::: ENTRIES SHOWN

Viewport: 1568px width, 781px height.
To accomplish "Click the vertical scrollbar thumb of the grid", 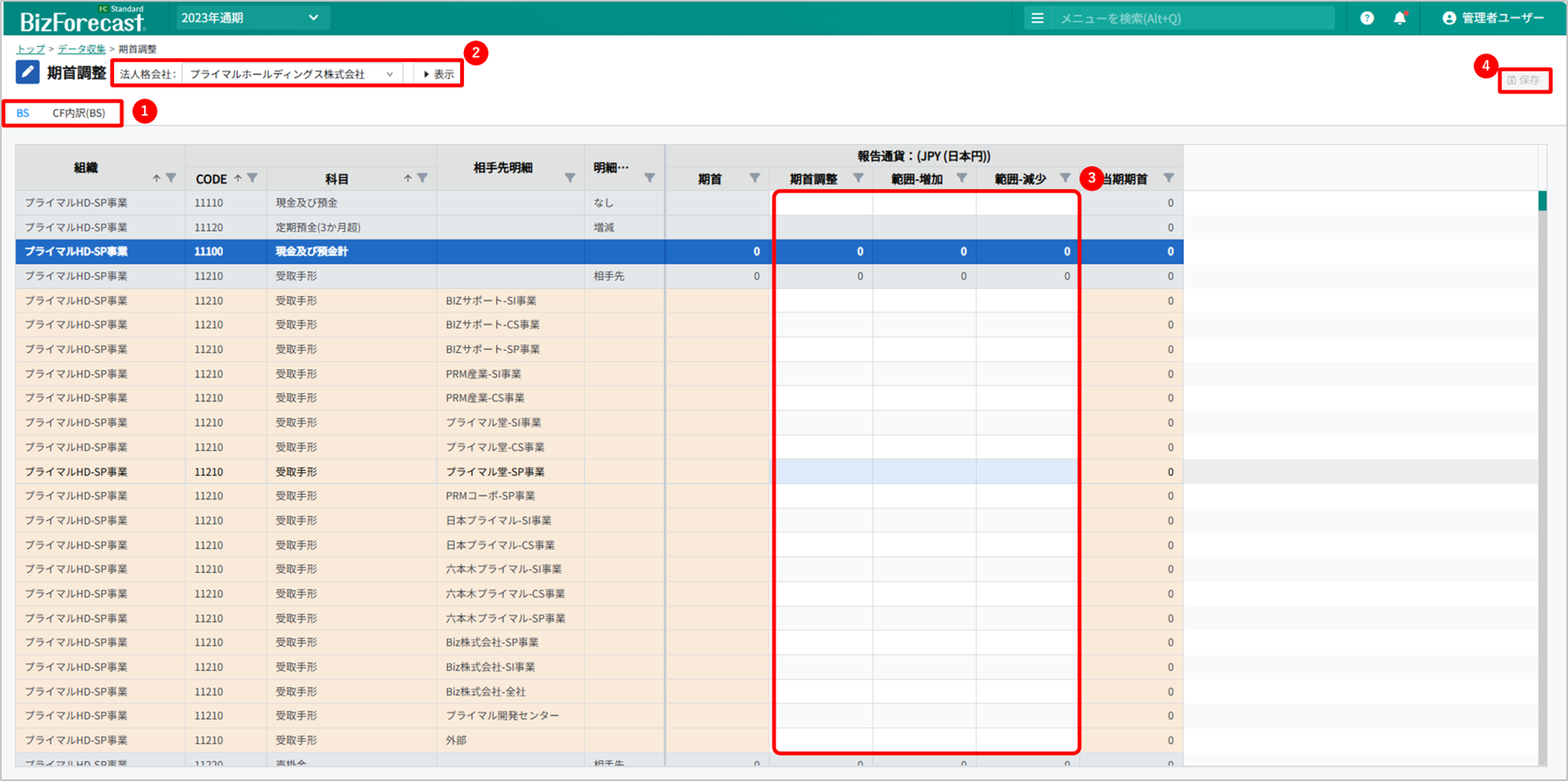I will coord(1542,201).
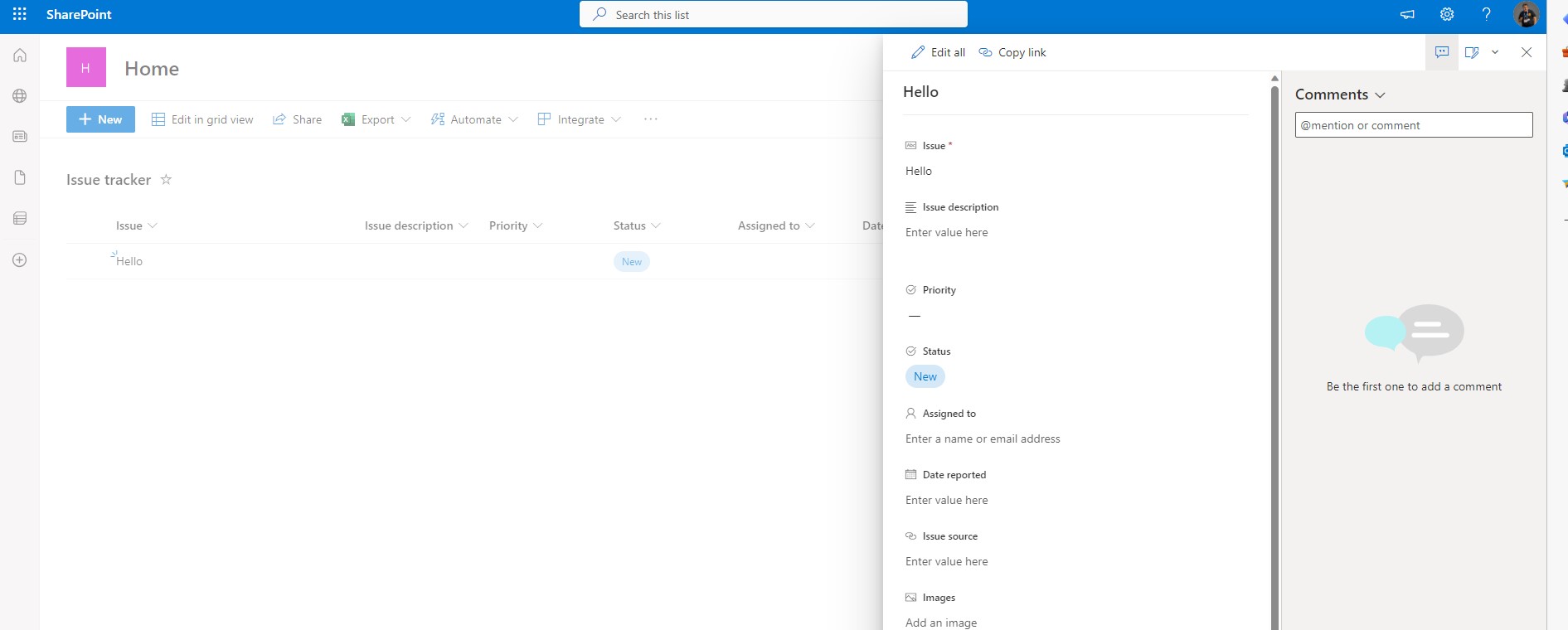Click the @mention or comment field
The width and height of the screenshot is (1568, 630).
1413,125
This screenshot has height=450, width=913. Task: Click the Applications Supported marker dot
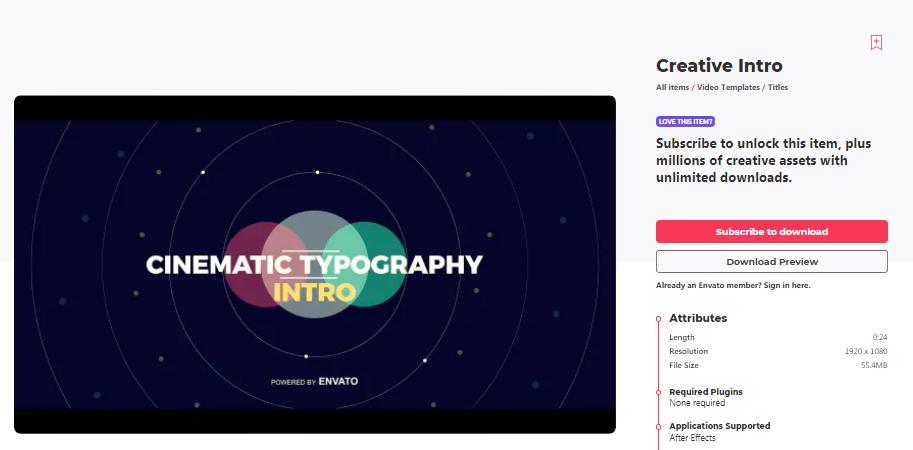pos(658,426)
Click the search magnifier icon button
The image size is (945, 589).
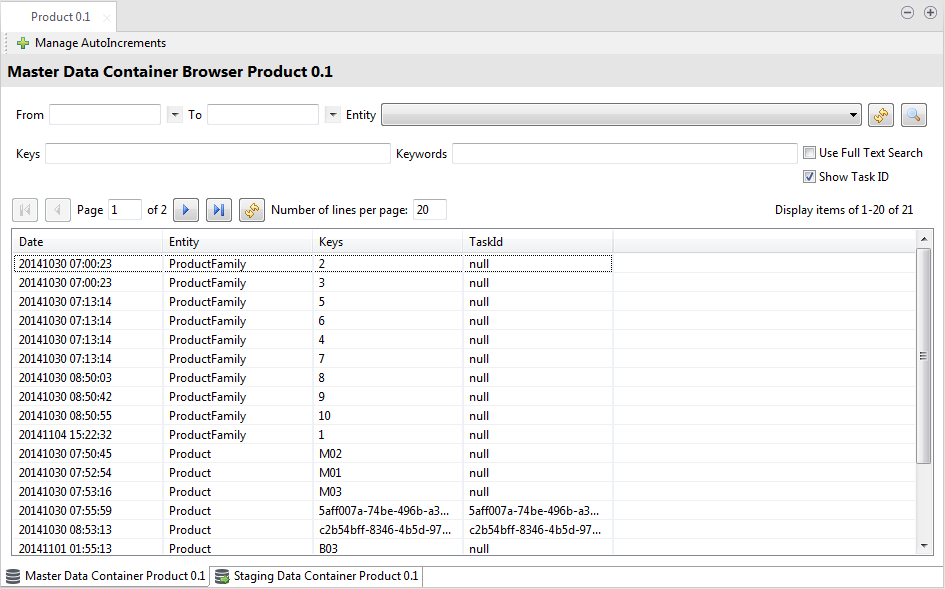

::::::

__PROBLEM TO SOLVE__
All lines from the one containing "Click the search magnifier icon button" to the last line of the data above, both included, should be printed exactly, and the pictures should not appear.

__RESPONSE TO THE EXERCISE__
Click the search magnifier icon button
The image size is (945, 589).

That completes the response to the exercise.